» **Required task**:
Gather every line below that contains the word "dimensions" and copy each one in full.

» **Information shown**:

....

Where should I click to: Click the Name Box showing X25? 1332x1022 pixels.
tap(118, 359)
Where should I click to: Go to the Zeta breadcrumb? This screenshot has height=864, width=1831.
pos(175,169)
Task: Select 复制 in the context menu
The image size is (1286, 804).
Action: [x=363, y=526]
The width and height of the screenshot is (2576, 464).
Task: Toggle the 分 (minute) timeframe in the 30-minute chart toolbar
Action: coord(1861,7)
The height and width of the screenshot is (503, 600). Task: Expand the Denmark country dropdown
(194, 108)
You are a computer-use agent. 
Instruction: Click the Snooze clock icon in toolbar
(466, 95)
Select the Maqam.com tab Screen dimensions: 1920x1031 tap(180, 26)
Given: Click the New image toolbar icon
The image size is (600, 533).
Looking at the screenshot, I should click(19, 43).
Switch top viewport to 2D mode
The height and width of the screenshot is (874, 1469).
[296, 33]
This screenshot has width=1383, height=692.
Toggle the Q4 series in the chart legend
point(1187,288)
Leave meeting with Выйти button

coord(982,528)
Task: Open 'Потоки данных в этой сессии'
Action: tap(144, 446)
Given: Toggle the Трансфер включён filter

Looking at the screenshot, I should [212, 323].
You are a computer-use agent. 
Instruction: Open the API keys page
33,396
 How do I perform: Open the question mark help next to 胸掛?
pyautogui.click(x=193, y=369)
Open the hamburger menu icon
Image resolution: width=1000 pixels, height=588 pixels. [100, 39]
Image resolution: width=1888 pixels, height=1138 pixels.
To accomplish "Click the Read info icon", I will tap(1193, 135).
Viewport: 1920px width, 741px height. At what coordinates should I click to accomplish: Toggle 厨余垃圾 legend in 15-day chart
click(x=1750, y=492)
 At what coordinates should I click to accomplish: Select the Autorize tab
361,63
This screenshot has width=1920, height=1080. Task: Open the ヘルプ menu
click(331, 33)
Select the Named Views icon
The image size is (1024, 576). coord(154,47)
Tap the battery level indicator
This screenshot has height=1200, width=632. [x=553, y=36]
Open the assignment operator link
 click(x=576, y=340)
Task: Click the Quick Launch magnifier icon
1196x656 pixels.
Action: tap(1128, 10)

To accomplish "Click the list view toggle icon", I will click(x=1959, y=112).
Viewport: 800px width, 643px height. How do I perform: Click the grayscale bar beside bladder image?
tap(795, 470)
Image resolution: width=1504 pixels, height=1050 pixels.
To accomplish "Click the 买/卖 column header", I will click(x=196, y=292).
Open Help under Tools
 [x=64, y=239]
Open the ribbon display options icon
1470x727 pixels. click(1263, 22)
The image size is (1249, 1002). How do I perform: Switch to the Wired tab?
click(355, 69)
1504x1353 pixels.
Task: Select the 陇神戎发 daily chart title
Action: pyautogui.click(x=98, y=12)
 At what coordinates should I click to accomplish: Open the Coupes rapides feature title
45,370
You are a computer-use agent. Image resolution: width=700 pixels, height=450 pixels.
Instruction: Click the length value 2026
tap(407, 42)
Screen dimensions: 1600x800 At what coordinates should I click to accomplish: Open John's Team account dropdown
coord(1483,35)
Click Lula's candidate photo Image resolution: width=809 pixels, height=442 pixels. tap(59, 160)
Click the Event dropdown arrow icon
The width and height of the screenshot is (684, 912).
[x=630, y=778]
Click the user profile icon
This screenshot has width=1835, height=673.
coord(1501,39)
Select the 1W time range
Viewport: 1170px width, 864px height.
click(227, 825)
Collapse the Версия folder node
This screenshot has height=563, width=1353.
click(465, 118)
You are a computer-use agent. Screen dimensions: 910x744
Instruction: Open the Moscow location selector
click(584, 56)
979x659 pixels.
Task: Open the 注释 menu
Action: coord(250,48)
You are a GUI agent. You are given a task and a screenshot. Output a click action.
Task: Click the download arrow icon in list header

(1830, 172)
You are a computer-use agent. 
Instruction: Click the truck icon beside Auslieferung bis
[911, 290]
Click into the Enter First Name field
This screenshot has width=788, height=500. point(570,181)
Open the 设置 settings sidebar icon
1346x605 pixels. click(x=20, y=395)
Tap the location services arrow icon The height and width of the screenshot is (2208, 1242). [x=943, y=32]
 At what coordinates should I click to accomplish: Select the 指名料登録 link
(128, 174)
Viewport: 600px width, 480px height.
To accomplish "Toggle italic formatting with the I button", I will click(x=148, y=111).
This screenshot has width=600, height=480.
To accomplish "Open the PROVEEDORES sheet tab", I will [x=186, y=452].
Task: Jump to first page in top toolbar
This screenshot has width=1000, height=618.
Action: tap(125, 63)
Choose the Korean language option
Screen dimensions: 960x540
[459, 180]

....

» **Answer to the exercise**:
Select the Maqam.com tab Screen dimensions: 1920x1031 tap(180, 26)
Screen dimensions: 1600x800 At what coordinates should I click to accomplish: Open John's Team account dropdown
You are a computer-use agent. Screen dimensions: 910x744
Screen dimensions: 960x540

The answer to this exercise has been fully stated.